You probably have been reading about them these past few days or watching them on TV - the Rohingya refugees of Myanmar who were chased out of their homeland and now floating around the ocean on boats with no food, no water and nowhere to go. Hundreds of them have already died already while death stares at hundreds of others.
Truth is, hunger and misery are also constant companions of even those Rohingyas who live on the land. I met some of them in Hyderabad city of India. Sharing here some of the images that, several months later, still haunt me!
The Rohingya refugees arrived in India from Bangladesh. For some, it has been a few weeks, while some have been here since 2012. Each one of them has a horrific story to share: beaten, tortured, forced to leave home, watching their near ones being murdered and their homes being burned down.
The lucky ones survived with no loss of limbs, but others were crippled. Nuruddin, a man in his mid-twenties, was grabbed by a group of Burmese militia who cut off his hands and left him on the street to die.

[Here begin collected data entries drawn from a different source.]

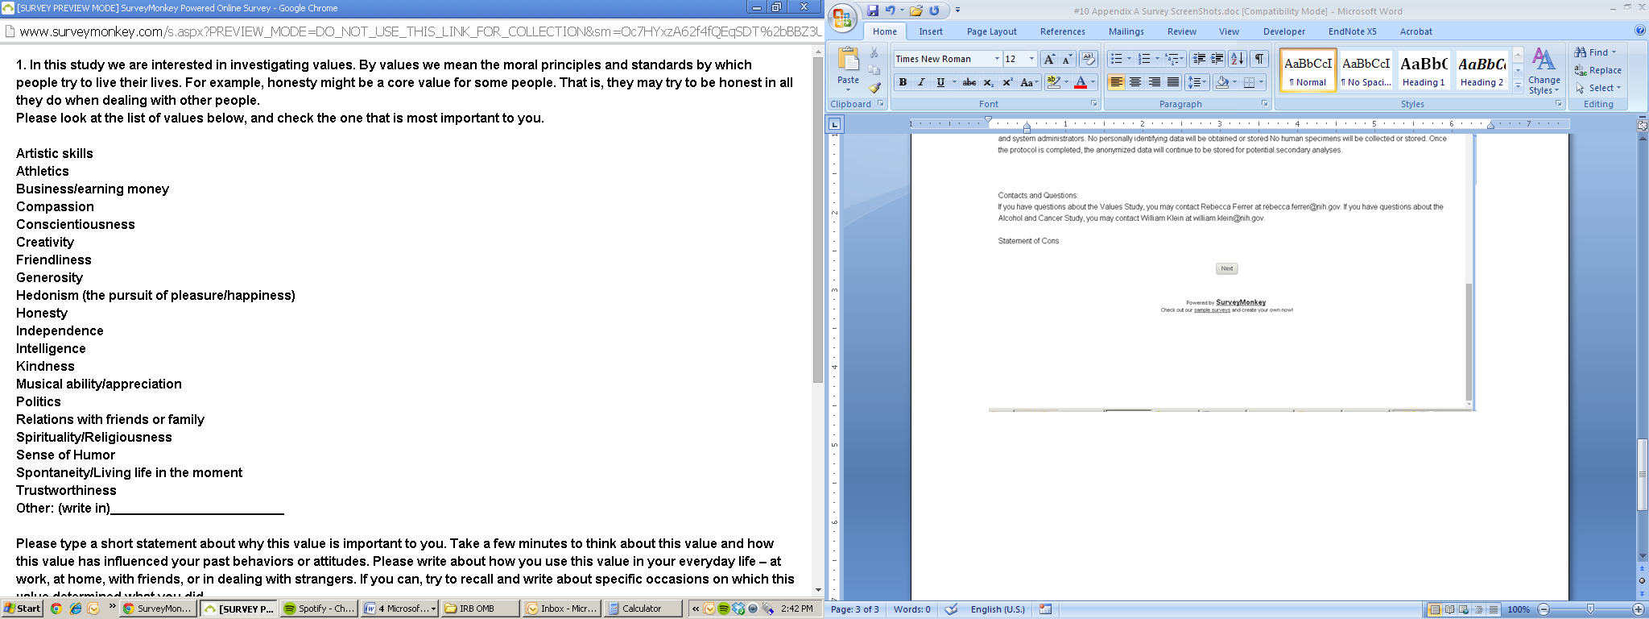1649x619 pixels.
Task: Click the Replace button in Editing group
Action: (1597, 70)
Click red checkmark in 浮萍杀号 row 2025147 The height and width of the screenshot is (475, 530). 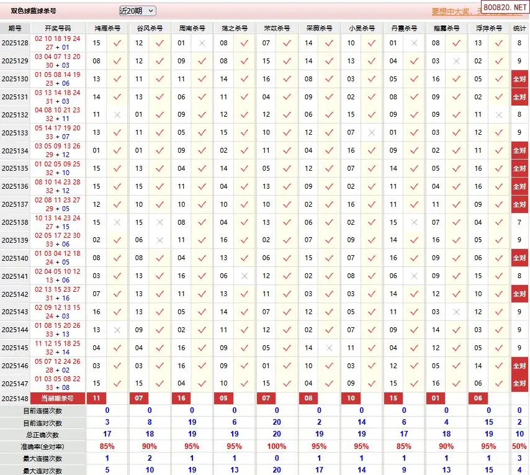(499, 384)
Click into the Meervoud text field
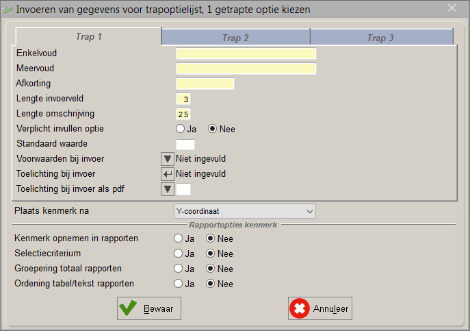Screen dimensions: 470x331 tap(246, 69)
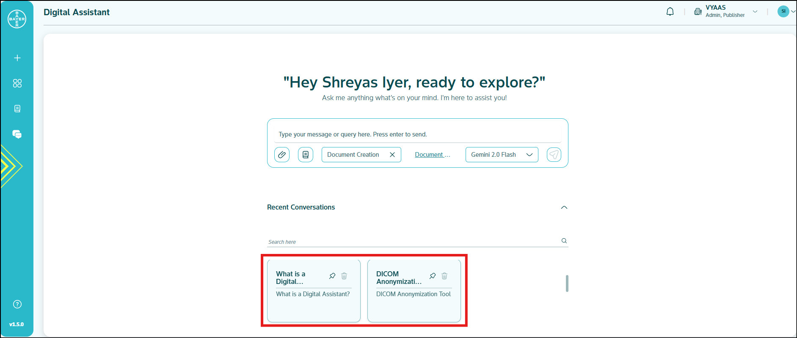
Task: Expand the VYAAS Admin, Publisher dropdown
Action: (755, 11)
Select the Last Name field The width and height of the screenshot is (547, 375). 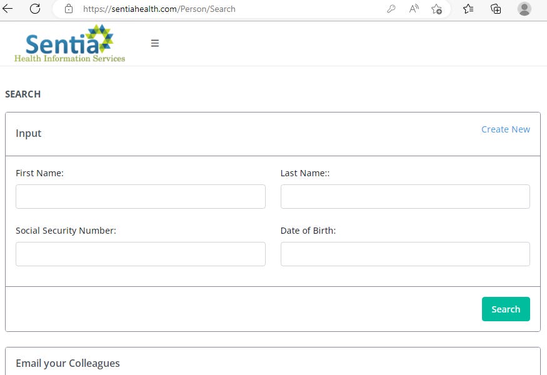point(404,196)
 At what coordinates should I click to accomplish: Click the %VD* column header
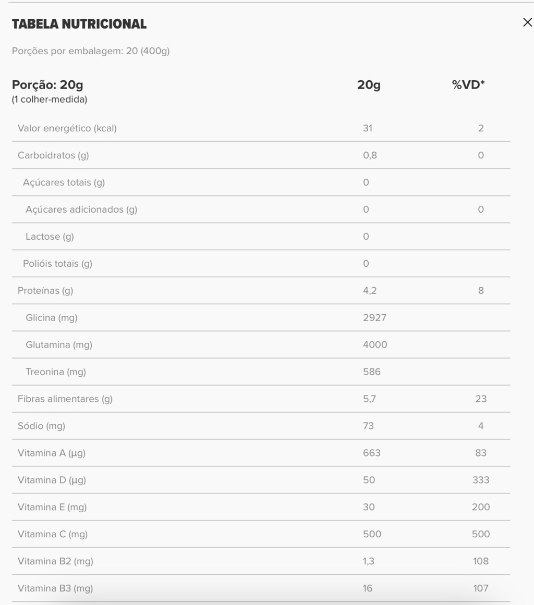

The Rohingyas first arrived at Chittagong Hill district of Bangladesh. They were in a Muslim-majority country and they spoke a language that was also similar to the local dialect. They should have been safe and comfortable there. Why, then, did they leave and journeyed into the uncertainty again? It is because they were unwanted there. These men in Hyderabad told me: "there were too many refugees already. We were cursed every day not just by the Bangladeshis but also our own people who had arrived before us.".
Although their journey from Bangladesh to Hyderabad - via the state of West Bengal - was relatively safer, some died on the way, mostly from bad health and exhaustion. Nur Muhammed, a refugee, showed me this photo of his son in law and two daughters (starting from left) who had died.
In Hyderabad, the entire Rohingya refugee community is living in a neighborhood called Babanagar. There are no refugee camps for them, so the community is forced to rent an "apartment" which is usually a dark, damp room, no bigger than a closet. In each room, 2-3 families are huddled together. Over 90% of them have already spent whatever little cash they managed to bring from home, on rent. Now, every man and woman is incredibly desperate for money and food - a fact that has made them very vulnerable to exploitation and slavery.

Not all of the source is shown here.